THE OUTLOOK: "Imbalance in Nations' Savings Clouds Forecasts for Recovery," by Mark Whitehouse, Wall Street Journal, 23 March 2009.
The "vast disparity in the way big nations save" is at the root of this crisis: our transaction strategy with Asia and with China in particular over the past decade or so means their savings approach keeps our economy flooded with extremely cheap money.
That distortion, while useful in aiding Asia's rise, has gone as far as it can go.
The way ahead amounts to restructuring global trade to an extent--no two ways about it.
You can blame the "profligate West," but it takes two to tango:
In recent weeks, a growing chorus of prominent economists--including U.S. Federal Reserve Chairman Ben Bernanke and Bank of England Gov. Mervyn King--have pointed out that it took more than greedy bankers, profligate American consumers and law regulation to generate a crisis of global proportions. While all those factors played important roles, they say, the conditions were created in part by China and other Asian nations, which over a decade of export-led growth socked away trillions of dollars in the form of foreign-currency reserves. Their efforts to invest those savings flooded Western financial markets with cash, making it cheaper to borrow at a time when people in places like the U.S. and the U.K. were building up debts at an alarming rate.
The huge machine of subprime-mortgage lending that triggered the crisis, the logic goes, was just one of the many ways bankers took advantage of these so-called "global imbalances" by putting savers and borrowers together.
This is an argument of mine going back to the original PNM brief/book (the "living large" segment of the "global transaction strategy" section), my point to the national security crowd being that we can only afford this Leviathan if Asia continues to pay for it by keeping our debt so damn cheap. I gave that sequence in the brief for years, to virtually no feedback. And so I stopped giving it. A revised and updated version now fronts my current brief.
No, I have never made any pretense of predicting the tipping point, or the triggers. But conversely, when I get these emails saying, "Confess! You did not imagine this coming!" I'm always a big amused.
Clearly, what we had going worked for an awfully long time, as a 27-year global boom is nothing to shake a stick at. But when it could not work anymore, it stopped, and now we have to adjust.
Wow! Who could have imagined that? You do one thing one way for years and it works like a charm and suddenly it stops and so you have to go in a new way! That's just so odd in terms of human history and markets in general. Almost like a complete repudiation of capitalism, Reagan's deregulation and a total victory for socialism!
You know . . . sort of.
Or maybe now we simply have to tack into a different wind for a while.
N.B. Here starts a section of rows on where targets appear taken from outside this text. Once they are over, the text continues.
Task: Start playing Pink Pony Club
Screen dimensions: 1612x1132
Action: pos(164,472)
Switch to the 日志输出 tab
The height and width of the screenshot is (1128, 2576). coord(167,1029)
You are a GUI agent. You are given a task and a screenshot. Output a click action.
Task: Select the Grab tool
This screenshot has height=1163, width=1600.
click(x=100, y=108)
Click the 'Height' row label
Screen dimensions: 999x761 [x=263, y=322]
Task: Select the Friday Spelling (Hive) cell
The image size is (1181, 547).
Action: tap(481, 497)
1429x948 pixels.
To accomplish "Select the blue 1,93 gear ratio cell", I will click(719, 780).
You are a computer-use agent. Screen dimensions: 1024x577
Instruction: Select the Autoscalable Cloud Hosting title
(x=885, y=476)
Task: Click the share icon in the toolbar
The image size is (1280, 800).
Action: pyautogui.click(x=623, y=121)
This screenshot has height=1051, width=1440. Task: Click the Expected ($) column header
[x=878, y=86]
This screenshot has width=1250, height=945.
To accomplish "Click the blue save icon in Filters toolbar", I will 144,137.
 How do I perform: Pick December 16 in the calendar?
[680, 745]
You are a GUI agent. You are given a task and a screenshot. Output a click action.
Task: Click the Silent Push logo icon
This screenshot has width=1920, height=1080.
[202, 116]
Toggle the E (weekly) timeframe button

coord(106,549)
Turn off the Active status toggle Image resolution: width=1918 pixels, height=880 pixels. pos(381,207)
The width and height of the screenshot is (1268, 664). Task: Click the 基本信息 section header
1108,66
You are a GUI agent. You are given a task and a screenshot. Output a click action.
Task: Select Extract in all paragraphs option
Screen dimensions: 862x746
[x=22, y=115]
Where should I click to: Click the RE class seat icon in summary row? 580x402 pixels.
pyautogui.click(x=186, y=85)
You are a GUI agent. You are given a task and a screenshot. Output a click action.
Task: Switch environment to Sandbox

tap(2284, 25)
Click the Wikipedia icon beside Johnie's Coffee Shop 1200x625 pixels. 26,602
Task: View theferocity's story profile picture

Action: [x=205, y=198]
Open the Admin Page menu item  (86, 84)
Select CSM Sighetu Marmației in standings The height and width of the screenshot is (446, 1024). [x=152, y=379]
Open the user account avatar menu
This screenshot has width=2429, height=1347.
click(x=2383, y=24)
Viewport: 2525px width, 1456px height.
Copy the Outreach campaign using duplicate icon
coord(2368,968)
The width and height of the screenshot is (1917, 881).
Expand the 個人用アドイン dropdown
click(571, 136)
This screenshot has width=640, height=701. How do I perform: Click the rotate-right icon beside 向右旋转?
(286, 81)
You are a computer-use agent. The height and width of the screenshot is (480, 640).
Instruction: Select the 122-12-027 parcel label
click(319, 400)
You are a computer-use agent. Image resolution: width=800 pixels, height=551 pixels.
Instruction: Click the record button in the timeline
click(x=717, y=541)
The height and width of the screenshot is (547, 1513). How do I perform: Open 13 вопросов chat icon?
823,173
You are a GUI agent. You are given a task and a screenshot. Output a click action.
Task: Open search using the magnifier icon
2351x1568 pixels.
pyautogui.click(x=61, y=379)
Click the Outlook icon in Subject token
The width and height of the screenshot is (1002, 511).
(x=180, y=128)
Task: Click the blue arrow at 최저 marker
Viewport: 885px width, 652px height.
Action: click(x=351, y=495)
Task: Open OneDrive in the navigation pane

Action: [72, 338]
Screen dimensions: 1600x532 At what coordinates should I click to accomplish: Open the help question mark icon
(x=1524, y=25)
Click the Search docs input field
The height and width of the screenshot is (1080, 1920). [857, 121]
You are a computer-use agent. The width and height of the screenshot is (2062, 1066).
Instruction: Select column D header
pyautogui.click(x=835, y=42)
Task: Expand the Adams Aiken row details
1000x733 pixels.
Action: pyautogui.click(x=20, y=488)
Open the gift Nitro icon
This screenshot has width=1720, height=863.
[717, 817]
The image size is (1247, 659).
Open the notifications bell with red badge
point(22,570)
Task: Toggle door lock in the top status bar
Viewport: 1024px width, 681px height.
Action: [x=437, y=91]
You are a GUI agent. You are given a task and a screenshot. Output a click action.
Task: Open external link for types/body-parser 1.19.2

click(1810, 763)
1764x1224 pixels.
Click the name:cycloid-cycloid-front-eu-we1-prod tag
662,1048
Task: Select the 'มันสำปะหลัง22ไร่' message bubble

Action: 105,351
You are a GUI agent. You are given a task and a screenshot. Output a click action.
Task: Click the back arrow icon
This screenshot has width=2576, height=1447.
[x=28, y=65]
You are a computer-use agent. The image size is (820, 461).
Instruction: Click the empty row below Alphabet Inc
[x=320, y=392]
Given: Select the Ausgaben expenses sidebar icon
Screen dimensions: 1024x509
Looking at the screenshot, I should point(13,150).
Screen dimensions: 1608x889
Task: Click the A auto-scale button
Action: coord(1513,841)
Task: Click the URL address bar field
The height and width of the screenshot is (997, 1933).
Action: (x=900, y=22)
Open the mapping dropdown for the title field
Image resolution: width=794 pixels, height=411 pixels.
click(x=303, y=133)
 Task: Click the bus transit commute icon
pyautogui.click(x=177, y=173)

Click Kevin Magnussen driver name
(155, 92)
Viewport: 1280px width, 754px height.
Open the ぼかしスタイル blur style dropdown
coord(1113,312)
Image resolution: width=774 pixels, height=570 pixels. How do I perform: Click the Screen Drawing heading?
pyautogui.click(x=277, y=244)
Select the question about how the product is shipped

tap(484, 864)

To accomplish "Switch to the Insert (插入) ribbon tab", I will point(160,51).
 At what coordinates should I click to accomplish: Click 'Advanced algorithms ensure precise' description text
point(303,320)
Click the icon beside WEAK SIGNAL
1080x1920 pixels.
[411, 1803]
Make no mistake: fixing this imbalance won't happen overnight, but flows must be changed (we save more and spend less, and Asia spends more and saves less)--typically on the same generational scale that got us quite nicely to this point.
The final warning here is right out of Great Powers: Make sure your fix this time doesn't set in motion the next crisis way down the road.
Please.
Every fix does that to a certain extent. That's the nature of markets.
If a bunch of guys sitting around a table could do it better, then the USSR would still be around.
If you want the surface version of this analysis, see David Brooks with his "stupidity and greed" bit (3 April). It's simplistic and diversionary in the following sense: we won't be getting rid of greed and stupidity any time soon either, and no matter how much we try, it's the structural imbalance that created/creates the underlying enabling conditions, so a focus on changing human character is a cute bit for op-ed columnists to push, but it's essentially meaningless.